THE GRIM TOWER REVIEWS: Of the Heavy Sun – Of the Heavy Sun (2015)

They label themselves as Desert Psychedelic Rock, but to me they sound like a progression of grunge rock. I am not totally in love with the lead singer’s voice, but I am in love with the imperfections of his voice if that makes any sense. Let me put it this way, sometimes I don’t think his pitch is perfect, but then he amazes me with how his imperfect voice altogether fits what they are doing. The fact that he isn’t, or at least doesn’t seem to be, classically trained gives him a rawness that is essential to rock but is often found devoid in modern rock.

The progression is a little slow at times, I personally like my rock and roll to be bit faster and harder. One example stands out particularly, the track “Save the Kids for Food.” But the following track, “White Lightening” certainly appeals to my sense for a little more heaviness. With a resounding drum beat, and James’ voice which is now starting to grow on me more and more, listening over the album once again I find that not only is his voice perfectly suited for what the band is trying to accomplish, but I can also see where the band derives the genre description of Psychedelic Rock.

Actually, I can hardly believe I even criticized his voice earlier. I am a huge fan of unique voices and of sounding real, rather than technically good. That isn’t to say that Of the Heavy Sun is technically challenged, but rather that their sound is relatable and expresses real emotions.

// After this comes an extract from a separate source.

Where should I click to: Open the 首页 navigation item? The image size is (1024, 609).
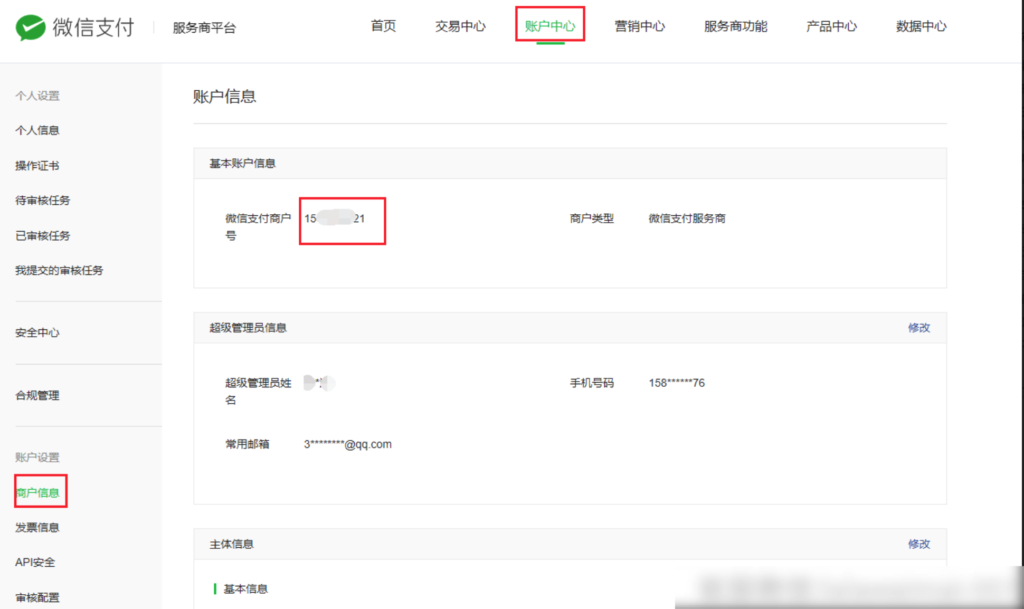pyautogui.click(x=383, y=27)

One of the more notable features of this dynamic duo is the unique set up the pair have invented for themselves. The act started out, after working on several other projects that had disbanded, with James Rose on bass and Sam Emerick on drums.  However, the band found that two rhythm instruments tends to lead to a somewhat base or bland sound. The band decided to change things up a bitand that is when the their previous experiences with engineering came in handy as they literally designed a pedal board for themselves. From what I am told, the board places an octave jump through a guitar and then is run through a bass amp. This ingenuity certainly seems to fill up the harmonic ranges, as I would never have noticed that this was a simple two piece band by listening to the album alone.

As mentioned earlier, Of the Heavy Sun was formed after James Rose and Sam Emerick had collaborated on a couple other projects which had disbanded. Once the pair worked out the kinks in their sound as a two piece set, they wrote and recorded their self-titled release entirely by themselves within a six month period. Considering that this record is entirely DIY, I must say it is a pretty clean album. For being a little on the slower spectrum of rock, I can say that I found myself grooving along through out the entire album. So, if you are in the mood for some fresh, melodic, jazzy, DIY rock you will certainly get a kick out of this album. I would say that fans of Modest Mouse, Queens of the Stone Age, or Beck are likely to find this album as appealing as I do. So, what are you waiting for, go ahead and take a listen, or two. Of the Heavy Sun is sure not to disappoint.